* [Action item] Write the data below out again, exactly as each line reads.

════════════════

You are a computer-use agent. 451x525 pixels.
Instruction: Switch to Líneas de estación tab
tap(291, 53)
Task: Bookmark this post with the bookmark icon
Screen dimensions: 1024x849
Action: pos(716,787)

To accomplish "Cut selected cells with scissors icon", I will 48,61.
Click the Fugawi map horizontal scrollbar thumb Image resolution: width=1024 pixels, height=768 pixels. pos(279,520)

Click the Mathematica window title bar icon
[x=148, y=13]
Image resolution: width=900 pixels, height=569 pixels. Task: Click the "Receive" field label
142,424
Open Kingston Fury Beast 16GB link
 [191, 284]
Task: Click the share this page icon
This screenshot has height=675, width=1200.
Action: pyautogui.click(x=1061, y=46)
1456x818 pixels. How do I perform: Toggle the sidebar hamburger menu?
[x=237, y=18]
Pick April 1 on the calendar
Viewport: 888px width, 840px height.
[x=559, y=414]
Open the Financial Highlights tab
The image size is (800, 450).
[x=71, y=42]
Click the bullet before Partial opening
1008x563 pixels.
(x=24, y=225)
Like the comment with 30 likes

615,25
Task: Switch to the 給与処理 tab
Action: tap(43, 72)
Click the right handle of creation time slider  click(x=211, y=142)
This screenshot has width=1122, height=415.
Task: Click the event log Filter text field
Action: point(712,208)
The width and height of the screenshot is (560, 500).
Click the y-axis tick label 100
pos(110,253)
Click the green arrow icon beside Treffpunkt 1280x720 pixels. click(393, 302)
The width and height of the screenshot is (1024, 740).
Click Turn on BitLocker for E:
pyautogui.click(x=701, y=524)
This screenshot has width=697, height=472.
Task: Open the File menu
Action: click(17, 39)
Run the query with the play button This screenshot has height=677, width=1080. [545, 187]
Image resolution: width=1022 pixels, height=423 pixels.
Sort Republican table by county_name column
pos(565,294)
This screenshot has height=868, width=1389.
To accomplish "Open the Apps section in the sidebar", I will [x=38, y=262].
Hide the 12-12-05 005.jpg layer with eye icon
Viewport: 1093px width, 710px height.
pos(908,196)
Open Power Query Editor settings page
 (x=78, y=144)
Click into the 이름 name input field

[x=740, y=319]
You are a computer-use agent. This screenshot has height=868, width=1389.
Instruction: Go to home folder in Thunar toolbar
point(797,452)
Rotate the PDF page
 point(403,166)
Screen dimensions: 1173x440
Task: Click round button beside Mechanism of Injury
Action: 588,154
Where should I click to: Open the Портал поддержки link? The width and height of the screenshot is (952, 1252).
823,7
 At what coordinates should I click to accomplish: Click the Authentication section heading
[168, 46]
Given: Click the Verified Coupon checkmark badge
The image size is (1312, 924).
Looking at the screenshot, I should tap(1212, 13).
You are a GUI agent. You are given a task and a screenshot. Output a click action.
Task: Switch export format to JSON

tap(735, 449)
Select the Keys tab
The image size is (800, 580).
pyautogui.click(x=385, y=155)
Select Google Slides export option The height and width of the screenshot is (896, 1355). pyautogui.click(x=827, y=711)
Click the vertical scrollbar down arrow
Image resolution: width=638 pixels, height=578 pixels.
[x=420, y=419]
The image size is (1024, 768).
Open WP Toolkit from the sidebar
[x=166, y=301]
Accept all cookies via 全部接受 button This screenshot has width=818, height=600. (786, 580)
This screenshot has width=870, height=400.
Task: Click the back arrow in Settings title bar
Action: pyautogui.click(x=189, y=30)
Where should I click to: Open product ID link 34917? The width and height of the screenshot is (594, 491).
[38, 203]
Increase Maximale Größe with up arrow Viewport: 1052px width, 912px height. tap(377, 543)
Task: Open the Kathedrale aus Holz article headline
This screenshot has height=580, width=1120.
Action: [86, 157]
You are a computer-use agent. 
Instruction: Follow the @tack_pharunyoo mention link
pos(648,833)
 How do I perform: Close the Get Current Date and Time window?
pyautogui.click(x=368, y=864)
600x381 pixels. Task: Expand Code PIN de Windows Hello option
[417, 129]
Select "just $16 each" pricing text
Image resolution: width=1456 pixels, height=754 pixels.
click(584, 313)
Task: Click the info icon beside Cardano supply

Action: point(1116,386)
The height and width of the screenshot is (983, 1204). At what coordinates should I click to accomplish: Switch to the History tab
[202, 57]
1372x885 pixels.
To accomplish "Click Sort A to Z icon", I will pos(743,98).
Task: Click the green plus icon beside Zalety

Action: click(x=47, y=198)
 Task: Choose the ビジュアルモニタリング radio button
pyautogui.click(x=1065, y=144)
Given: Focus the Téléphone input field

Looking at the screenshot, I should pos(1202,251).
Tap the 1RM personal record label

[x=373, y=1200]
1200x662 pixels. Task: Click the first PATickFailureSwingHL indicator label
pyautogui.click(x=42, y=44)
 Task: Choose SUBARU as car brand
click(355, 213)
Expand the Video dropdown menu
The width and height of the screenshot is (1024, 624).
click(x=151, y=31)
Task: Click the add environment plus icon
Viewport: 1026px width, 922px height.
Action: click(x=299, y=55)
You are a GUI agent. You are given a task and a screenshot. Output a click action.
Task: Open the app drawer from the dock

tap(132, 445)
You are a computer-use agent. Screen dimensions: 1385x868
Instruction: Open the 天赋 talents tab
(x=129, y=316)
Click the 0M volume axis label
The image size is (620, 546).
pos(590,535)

════════════════

* [Solution to the problem]
You are a computer-use agent. 451x525 pixels.
Instruction: Switch to Líneas de estación tab
tap(291, 53)
Task: Bookmark this post with the bookmark icon
Screen dimensions: 1024x849
Action: pos(716,787)

To accomplish "Cut selected cells with scissors icon", I will 48,61.
Click the Fugawi map horizontal scrollbar thumb Image resolution: width=1024 pixels, height=768 pixels. pos(279,520)

Click the Mathematica window title bar icon
[x=148, y=13]
Image resolution: width=900 pixels, height=569 pixels. Task: Click the "Receive" field label
142,424
Open Kingston Fury Beast 16GB link
 [191, 284]
Task: Click the share this page icon
This screenshot has height=675, width=1200.
Action: pyautogui.click(x=1061, y=46)
1456x818 pixels. How do I perform: Toggle the sidebar hamburger menu?
[x=237, y=18]
Pick April 1 on the calendar
Viewport: 888px width, 840px height.
[x=559, y=414]
Open the Financial Highlights tab
The image size is (800, 450).
[x=71, y=42]
Click the bullet before Partial opening
1008x563 pixels.
(x=24, y=225)
Like the comment with 30 likes

615,25
Task: Switch to the 給与処理 tab
Action: tap(43, 72)
Click the right handle of creation time slider  click(x=211, y=142)
This screenshot has width=1122, height=415.
Task: Click the event log Filter text field
Action: point(712,208)
The width and height of the screenshot is (560, 500).
Click the y-axis tick label 100
pos(110,253)
Click the green arrow icon beside Treffpunkt 1280x720 pixels. click(393, 302)
The width and height of the screenshot is (1024, 740).
Click Turn on BitLocker for E:
pyautogui.click(x=701, y=524)
This screenshot has width=697, height=472.
Task: Open the File menu
Action: click(17, 39)
Run the query with the play button This screenshot has height=677, width=1080. [545, 187]
Image resolution: width=1022 pixels, height=423 pixels.
Sort Republican table by county_name column
pos(565,294)
This screenshot has height=868, width=1389.
To accomplish "Open the Apps section in the sidebar", I will [x=38, y=262].
Hide the 12-12-05 005.jpg layer with eye icon
Viewport: 1093px width, 710px height.
pos(908,196)
Open Power Query Editor settings page
 (x=78, y=144)
Click into the 이름 name input field

[x=740, y=319]
You are a computer-use agent. This screenshot has height=868, width=1389.
Instruction: Go to home folder in Thunar toolbar
point(797,452)
Rotate the PDF page
 point(403,166)
Screen dimensions: 1173x440
Task: Click round button beside Mechanism of Injury
Action: 588,154
Where should I click to: Open the Портал поддержки link? The width and height of the screenshot is (952, 1252).
823,7
 At what coordinates should I click to accomplish: Click the Authentication section heading
[168, 46]
Given: Click the Verified Coupon checkmark badge
The image size is (1312, 924).
Looking at the screenshot, I should tap(1212, 13).
You are a GUI agent. You are given a task and a screenshot. Output a click action.
Task: Switch export format to JSON

tap(735, 449)
Select the Keys tab
The image size is (800, 580).
pyautogui.click(x=385, y=155)
Select Google Slides export option The height and width of the screenshot is (896, 1355). pyautogui.click(x=827, y=711)
Click the vertical scrollbar down arrow
Image resolution: width=638 pixels, height=578 pixels.
[x=420, y=419]
The image size is (1024, 768).
Open WP Toolkit from the sidebar
[x=166, y=301]
Accept all cookies via 全部接受 button This screenshot has width=818, height=600. (786, 580)
This screenshot has width=870, height=400.
Task: Click the back arrow in Settings title bar
Action: pyautogui.click(x=189, y=30)
Where should I click to: Open product ID link 34917? The width and height of the screenshot is (594, 491).
[38, 203]
Increase Maximale Größe with up arrow Viewport: 1052px width, 912px height. tap(377, 543)
Task: Open the Kathedrale aus Holz article headline
This screenshot has height=580, width=1120.
Action: [86, 157]
You are a computer-use agent. 
Instruction: Follow the @tack_pharunyoo mention link
pos(648,833)
 How do I perform: Close the Get Current Date and Time window?
pyautogui.click(x=368, y=864)
600x381 pixels. Task: Expand Code PIN de Windows Hello option
[417, 129]
Select "just $16 each" pricing text
Image resolution: width=1456 pixels, height=754 pixels.
click(584, 313)
Task: Click the info icon beside Cardano supply

Action: point(1116,386)
The height and width of the screenshot is (983, 1204). At what coordinates should I click to accomplish: Switch to the History tab
[202, 57]
1372x885 pixels.
To accomplish "Click Sort A to Z icon", I will pos(743,98).
Task: Click the green plus icon beside Zalety

Action: click(x=47, y=198)
 Task: Choose the ビジュアルモニタリング radio button
pyautogui.click(x=1065, y=144)
Given: Focus the Téléphone input field

Looking at the screenshot, I should pos(1202,251).
Tap the 1RM personal record label

[x=373, y=1200]
1200x662 pixels. Task: Click the first PATickFailureSwingHL indicator label
pyautogui.click(x=42, y=44)
 Task: Choose SUBARU as car brand
click(355, 213)
Expand the Video dropdown menu
The width and height of the screenshot is (1024, 624).
click(x=151, y=31)
Task: Click the add environment plus icon
Viewport: 1026px width, 922px height.
Action: click(x=299, y=55)
You are a GUI agent. You are given a task and a screenshot. Output a click action.
Task: Open the app drawer from the dock

tap(132, 445)
You are a computer-use agent. Screen dimensions: 1385x868
Instruction: Open the 天赋 talents tab
(x=129, y=316)
Click the 0M volume axis label
The image size is (620, 546).
pos(590,535)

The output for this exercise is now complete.